What is Apache Hadoop?
Apache™ Hadoop® is an open source project governed by the Apache Software Foundation (ASF) that allows you to gain insight from massive amounts of structured and unstructured data quickly and without significant investment.
Hadoop is designed to run on commodity hardware and can scale up or down without system interruption. It consists of three main functions: storage, processing and resource management.
Storage – HDFS
Storage is accomplished with the Hadoop Distributed File System (HDFS) – a reliable and distributed file system that allows large volumes of data to be stored and rapidly accessed across large clusters of commodity servers.
Processing – MapReduce
Computation in Hadoop is based on the MapReduce paradigm that distributes tasks across a cluster of coordinated “nodes.” It was designed to run on commodity hardware and to scale up or down without system interruption.

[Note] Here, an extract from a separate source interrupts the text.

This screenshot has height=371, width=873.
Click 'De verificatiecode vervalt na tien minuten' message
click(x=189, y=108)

Resource Management – YARN
YARN performs the resource management function in Hadoop 2.0 and extends MapReduce capabilities by supporting non-MapReduce workloads associated with other programming models.
A Hadoop Distribution
A number of supporting ASF projects enable the integration of core Apache Hadoop into a data center environment. Typically, these projects are packaged into a Hadoop ”distribution”, which is a tested and hardened set of projects that simplifies a Hadoop implementation. Hortonworks Data Platform is an example of a distribution and is the only 100% Apache Hadoop distribution.
The distribution package is crucial because it ensures version compatibility among projects and more importantly, is typically subjected to significant testing to ensure it is reliable and stable.

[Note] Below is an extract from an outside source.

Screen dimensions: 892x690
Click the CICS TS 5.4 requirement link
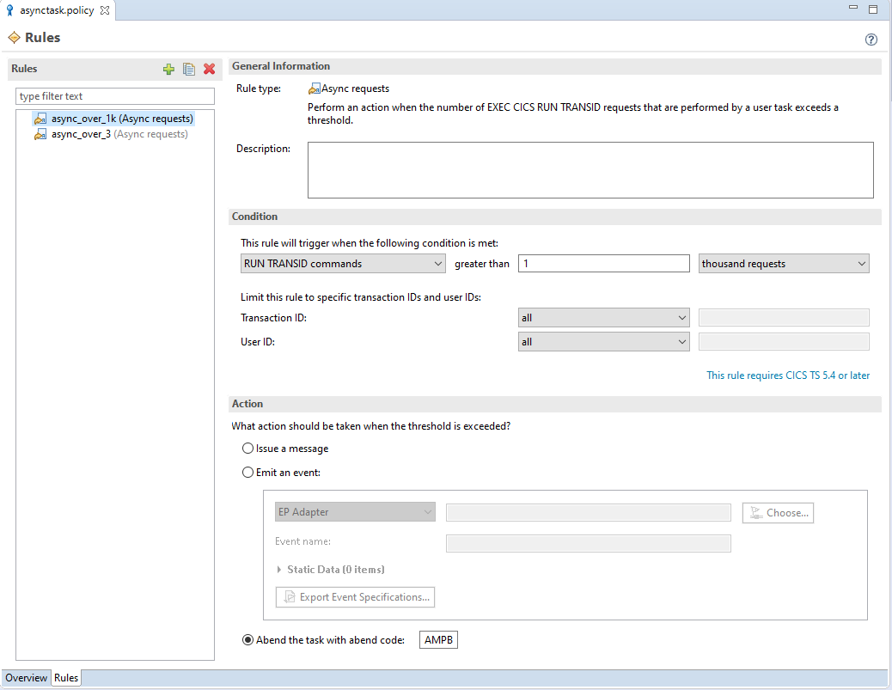788,375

The Ecosystem of Hadoop Related Projects
There are numerous ASF projects included in a distribution. Each of them has been developed to deliver an explicit function and each has it’s own community of developers and individual release cycles.
MapReduce is a framework for writing applications that process large amounts of structured and unstructured data in parallel across a cluster of thousands of machines, in a reliable and fault-tolerant manner.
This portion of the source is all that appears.